The problem with that is that you then need to manually calibrate your standby consumption, for which you’d need to log your SoC, voltages and currents anyway. Assuming it will end up being easier to (learn and) use Node-RED than taking notes manually. And by doing so you would have already spend 90% of the time and attention required to implement a bare bones auto-calibrating Node-RED flow.
But yeah, if all you want is to manually calibrate occasionally you are correct but I’m a little confused what you’d what or even need from Victron then.
That said, how about creating a virtual battery to achieve what you want?
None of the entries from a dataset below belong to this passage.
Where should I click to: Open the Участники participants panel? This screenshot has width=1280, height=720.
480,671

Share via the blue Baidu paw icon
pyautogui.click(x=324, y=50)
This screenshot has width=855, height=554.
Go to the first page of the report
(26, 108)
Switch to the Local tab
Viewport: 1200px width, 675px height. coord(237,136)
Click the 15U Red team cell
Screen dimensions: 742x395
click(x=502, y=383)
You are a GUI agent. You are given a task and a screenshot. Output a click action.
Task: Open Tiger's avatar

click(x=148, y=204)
Then you could accommodate for a constant albeit small DC ‘leakage’ load to adjust instantaneous current and SoC and occasionally, say once a day or when the SoC drift > 0.1% adjust the BMS or Smartshunt to get ‘back in line’
I have published a flow to calculate battery capacity from a BMV Smartshunt somewhere in this forum. That flow also calculates a higher precision SOC%. All you’d need to add is your ‘leakage’ current or power and a function node to ‘calibrate’ the BMV when the SoC drift goes over a certain threshold value.
Come to think of it, with a constant current ‘leakage’, you could simply calculate a statically timed SoC% correction because SoC is calculated from consumedAh/capacityAh. With known leakage current you know exactly how long it takes for that to correspond with, say, 0.1% and correct for it.
First of all, I’m at an age where I’m certainly not going to start learning any programming languages or applications. And I think that’s the case for many users here. I don’t buy a car just to tune it afterward. Anyone who needs that as a hobby, whether it’s car tuning or Node-RED programming of a solar power system, is welcome to do so, but it’s not my life’s purpose. My intention is to provide feedback to Victron and other users based on observations of my system, in order to further develop an already very good product. And after three years of constructive discussions without the often polemical criticism found here, I think I’m succeeding quite well.
To be perfectly clear, this isn’t about solving an individual’s existing problem, but about further developing a product. That’s why I’m offering constructive criticism. I personally check the VRM daily, and it’s incredibly easy to adjust the SoC rate downwards by 0.5% or even 1%. The effort involved in investigating the issue, finding the root causes, and discussing them here is definitely greater than the effort of making the necessary adjustments.
I tend to agree with you on this in general but I also observe a limited interest from Victron to get involved in edge cases (or so I assume they will see this specific topic). Being able to create workarounds in Node-RED is IMHO a double edged sword: on one hand it lowers incentives on Victron to implement fundamental improvements, on the other it allows independent development of proof of concept functionality, that then may help driving implementation into VenusOS. I do appreciate a position that the latter is not optimal but that’s a different topic.
Accept what you like. My experience with Victron after more than three years is different. I’m familiar with the language of many of your posts, so little surprises me.